___ Input for this task

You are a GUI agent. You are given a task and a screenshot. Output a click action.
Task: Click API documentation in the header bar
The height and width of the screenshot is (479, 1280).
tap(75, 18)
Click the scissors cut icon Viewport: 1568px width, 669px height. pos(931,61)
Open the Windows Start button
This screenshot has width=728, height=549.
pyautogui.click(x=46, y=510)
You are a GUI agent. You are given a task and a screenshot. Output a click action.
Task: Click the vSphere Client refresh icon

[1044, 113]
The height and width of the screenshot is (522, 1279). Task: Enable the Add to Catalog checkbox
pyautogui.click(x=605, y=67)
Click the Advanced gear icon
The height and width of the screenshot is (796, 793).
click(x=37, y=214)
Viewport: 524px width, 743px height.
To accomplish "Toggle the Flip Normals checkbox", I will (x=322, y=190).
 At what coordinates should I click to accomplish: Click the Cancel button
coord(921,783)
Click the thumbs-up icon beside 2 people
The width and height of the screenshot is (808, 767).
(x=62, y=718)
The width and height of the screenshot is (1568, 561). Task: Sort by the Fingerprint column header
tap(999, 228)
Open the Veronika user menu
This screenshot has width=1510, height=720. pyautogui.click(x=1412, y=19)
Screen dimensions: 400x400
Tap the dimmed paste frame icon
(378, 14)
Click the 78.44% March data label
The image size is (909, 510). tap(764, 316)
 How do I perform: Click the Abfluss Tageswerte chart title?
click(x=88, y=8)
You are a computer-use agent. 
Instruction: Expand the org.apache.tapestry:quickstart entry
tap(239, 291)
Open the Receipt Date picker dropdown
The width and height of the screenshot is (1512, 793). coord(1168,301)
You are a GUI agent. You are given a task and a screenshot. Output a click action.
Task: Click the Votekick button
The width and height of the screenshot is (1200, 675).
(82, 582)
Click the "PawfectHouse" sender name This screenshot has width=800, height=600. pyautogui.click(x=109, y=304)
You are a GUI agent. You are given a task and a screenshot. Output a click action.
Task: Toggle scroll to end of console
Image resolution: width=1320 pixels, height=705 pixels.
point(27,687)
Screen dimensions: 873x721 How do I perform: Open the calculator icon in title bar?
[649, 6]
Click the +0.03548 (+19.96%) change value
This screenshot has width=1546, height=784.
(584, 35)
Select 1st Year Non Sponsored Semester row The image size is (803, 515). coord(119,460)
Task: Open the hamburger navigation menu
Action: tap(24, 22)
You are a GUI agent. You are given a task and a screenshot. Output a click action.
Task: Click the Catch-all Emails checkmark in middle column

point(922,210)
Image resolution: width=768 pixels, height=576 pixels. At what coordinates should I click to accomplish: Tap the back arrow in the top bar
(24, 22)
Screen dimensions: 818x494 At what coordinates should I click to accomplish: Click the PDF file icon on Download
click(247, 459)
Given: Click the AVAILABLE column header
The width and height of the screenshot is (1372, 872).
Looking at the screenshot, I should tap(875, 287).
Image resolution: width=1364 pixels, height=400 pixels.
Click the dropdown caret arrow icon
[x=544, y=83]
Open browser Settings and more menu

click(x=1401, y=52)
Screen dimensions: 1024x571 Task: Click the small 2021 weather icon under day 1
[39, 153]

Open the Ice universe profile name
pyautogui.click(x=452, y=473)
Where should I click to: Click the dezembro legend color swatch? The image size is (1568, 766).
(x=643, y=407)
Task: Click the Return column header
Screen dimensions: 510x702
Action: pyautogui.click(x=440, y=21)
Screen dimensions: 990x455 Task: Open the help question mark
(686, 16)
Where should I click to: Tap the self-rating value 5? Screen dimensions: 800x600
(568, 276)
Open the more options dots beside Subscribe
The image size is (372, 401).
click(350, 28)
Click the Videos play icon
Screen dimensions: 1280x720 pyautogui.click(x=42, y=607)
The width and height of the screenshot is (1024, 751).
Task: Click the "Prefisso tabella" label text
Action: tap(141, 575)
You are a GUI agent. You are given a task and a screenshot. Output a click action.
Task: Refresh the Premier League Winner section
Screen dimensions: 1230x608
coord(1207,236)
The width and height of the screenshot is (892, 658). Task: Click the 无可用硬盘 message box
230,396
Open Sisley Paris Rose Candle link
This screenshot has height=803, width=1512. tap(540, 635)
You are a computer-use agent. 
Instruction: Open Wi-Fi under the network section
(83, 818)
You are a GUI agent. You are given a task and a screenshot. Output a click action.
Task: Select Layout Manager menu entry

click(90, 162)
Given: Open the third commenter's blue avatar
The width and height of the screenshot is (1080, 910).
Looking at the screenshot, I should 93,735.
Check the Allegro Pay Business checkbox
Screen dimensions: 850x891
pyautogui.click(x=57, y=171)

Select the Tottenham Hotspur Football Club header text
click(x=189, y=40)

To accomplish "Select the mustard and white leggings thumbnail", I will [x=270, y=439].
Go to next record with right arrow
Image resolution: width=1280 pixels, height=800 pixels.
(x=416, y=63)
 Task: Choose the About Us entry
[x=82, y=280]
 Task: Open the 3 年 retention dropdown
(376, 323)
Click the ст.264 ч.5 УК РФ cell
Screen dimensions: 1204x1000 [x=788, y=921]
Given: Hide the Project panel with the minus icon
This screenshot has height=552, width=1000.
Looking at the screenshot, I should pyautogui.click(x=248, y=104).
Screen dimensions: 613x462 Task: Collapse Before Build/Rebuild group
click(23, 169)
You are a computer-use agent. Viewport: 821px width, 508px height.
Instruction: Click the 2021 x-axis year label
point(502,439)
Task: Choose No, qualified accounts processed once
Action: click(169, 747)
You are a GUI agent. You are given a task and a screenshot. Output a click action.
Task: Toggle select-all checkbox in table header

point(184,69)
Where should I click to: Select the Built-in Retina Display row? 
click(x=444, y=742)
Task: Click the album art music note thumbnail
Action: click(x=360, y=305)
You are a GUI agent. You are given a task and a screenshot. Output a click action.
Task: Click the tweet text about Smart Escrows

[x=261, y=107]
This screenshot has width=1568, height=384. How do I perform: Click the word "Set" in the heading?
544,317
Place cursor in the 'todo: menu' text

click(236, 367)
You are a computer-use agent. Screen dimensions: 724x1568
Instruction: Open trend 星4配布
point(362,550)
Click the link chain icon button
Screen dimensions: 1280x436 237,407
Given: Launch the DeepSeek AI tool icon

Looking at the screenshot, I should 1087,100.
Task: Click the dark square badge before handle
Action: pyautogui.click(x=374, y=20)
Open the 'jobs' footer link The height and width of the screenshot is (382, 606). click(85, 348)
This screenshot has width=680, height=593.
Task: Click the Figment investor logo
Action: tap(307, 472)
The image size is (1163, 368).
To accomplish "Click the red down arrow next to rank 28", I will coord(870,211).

______

__Exercise details__
Starting at the line that has "Instruction: Open Wi-Fi" and ending at the line that has "Given: Open the third commenter's blue avatar", please write out the lines above exactly, leaving out all others.

__Exercise output__
Instruction: Open Wi-Fi under the network section
(83, 818)
You are a GUI agent. You are given a task and a screenshot. Output a click action.
Task: Select Layout Manager menu entry

click(90, 162)
Given: Open the third commenter's blue avatar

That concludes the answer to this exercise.